When someone dies in the state of New York, the surrogate's court in her county of residence handles probate. The executor named in the will normally works with the court, or hires an attorney to do so on her behalf.
Filing the Will
The D'Arrigo and Cote legal firm says there's no deadline for the executor to begin probate in New York. However it's best to begin promptly. If an heir or a creditor suffers financially from unreasonable delays, the court can penalize the person responsible.
Announcing the Death
Before probate proceeds any further, the executor must notify the heirs that she's filing her petition. She also must notify anyone who isn't in the will, but would inherit under New York law if the decedent had died without a will.
The notified parties can choose to contest the will. For example, if one of the heirs believes there's a more recent valid will someone is hiding, she can bring the issue before the court.
The Probate Process
Executors can use a simpler probate process if the estate meets New York requirements:
- The decedent didn't own any real estate in his own name.
- There's no wrongful death lawsuit about the decedent's passing.

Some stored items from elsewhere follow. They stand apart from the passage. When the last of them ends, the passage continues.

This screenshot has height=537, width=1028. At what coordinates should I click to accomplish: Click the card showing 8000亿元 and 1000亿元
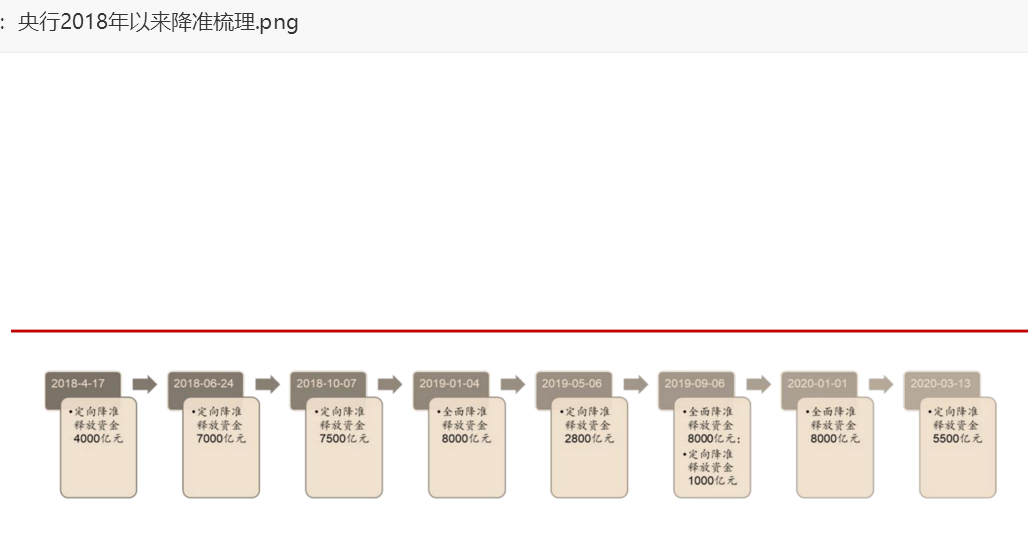(x=712, y=447)
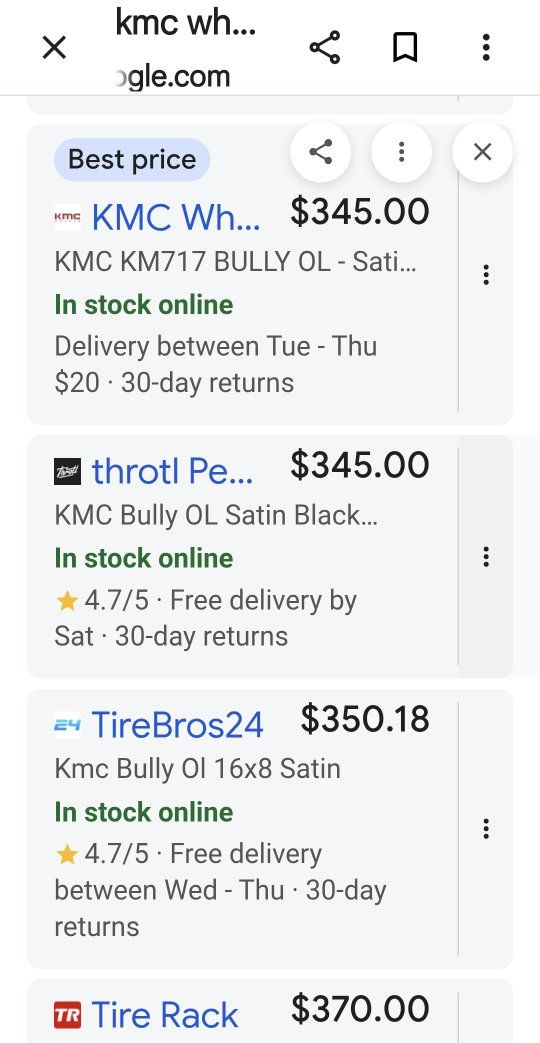Open more options for KMC Wheels listing
The width and height of the screenshot is (540, 1043).
click(486, 275)
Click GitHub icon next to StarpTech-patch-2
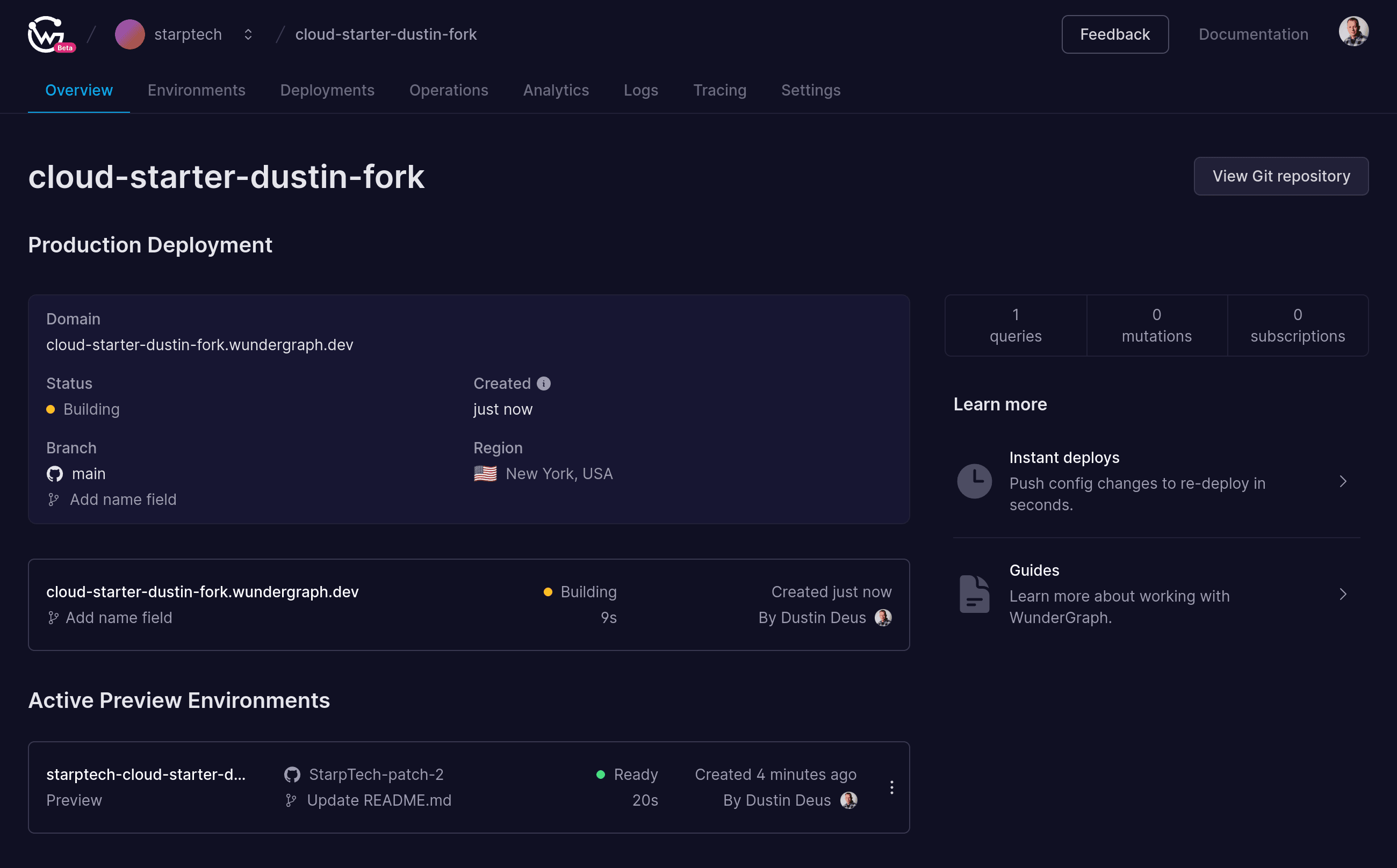The image size is (1397, 868). 292,775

- The estate is worth less than $30,000.
In the small-estate process, the executor serves as voluntary administrator and distributes the assets to the heirs in only a few months. The filing fee is only $1.
New York state executors and administrators are entitled to a fee for their work. The New York City Bar says the fee starts at 5 percent for an estate of $100,000 or less. The percentage goes down for larger estates: For amounts above $5 million it's 2 percent.